Earlier this week, defensive, records storage and business support group, Metrofile (MFL), announced a long-awaited start to their share buyback programme. They have just bought back 3.2% of the Group’s shares at an average price of 487cps. The current share is trading at around 470cps.
I got a couple questions on this, so let me work my way through them:
(1) Why is there a buyback after placing shares recently with the MIC (Metrofile’s major BEE shareholder)?
MIC was previously holding just under 35% of Metrofile’s shareholding. By issuing shares to MIC, Metrofile took their shareholding over 35% and triggered a forced offer to minorities. Going this way allowed Metrofile and MIC to make an application to the Takeover Regulation Panel (TRP) to waive the requirements of the forced offer to minorities, which, in turn, meant that MIC could quietly and painlessly breach this 35% threshold.
And, thus, Metrofile could now start to buy back shares in the open market.
Previously, if Metrofile had started buying back shares, it would have meant that MIC would have passively breached the 35% threshold and would then be forced to make an offer to minorities but without being able to get a waiver from the TRP.
At least, via a private placement, TRP waiver, and then starting the buyback, the process was controlled and didn’t trigger any contingent liabilities for MIC.
(2) What effect will this buy back have on Metrofile’s fair value?
The buyback does not change the total value of Metrofile’s Group, just its cash balance and the number of shares in issue.

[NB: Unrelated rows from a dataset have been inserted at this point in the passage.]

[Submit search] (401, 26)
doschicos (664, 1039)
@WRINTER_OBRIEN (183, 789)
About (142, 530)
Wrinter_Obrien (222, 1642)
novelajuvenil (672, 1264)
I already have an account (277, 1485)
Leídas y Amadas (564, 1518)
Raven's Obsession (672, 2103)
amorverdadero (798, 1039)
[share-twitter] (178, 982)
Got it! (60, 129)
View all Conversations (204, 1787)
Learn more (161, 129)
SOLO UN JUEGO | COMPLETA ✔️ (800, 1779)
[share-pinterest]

Hence, if Metrofile pays less than fair value for its shares, the cash outflow is less than the uplift in fair value from having less shares to divide the business up by.
This is a fancy way of saying that if share buybacks are well applied, they can add lots of value (with lots of caveats here).
Before the share buyback, I saw Metrofile’s fair value as c.532cps on a DY of 5.6% and a PE of 17.0x.
Because MFL paid less than this fair value for the shares, after the share buyback (and once I annualise its effects), I see Metrofile’s fair value as c.623cps on a DY of 4.8% and PE of 19.9x.
Why the big difference? Well, not just did Metrofile buy its shares back at below fair value, but it did this using low-yielding cash, thus replacing a low yielding asset with a high yield stock. I value Metrofile’s DCF based on a Weighted Average Cost of Capital (WACC), and the application of this cash lifts the amount of debt in the Group, which lowers the WACC, and, thus, lifts the DCF fair value.
(3) How is Metrofile doing?
I spoke with management pre-close, and the Group sounds like it is doing just fine. I am expecting good results out from them in about two or three months’ time.
In conclusion, it’s been a bit complicated for Metrofile to get to the point where it can initiate its share buyback programme, but we have arrived. Thus, you can expect the highly cash generative Group to continue buying back its shares cheaply in the market while it nibbles at new acquisitions (e.g. its recently acquired Tidy File) and keeps lifting its dividend.
All in all, a solid story in a lesser-known stock.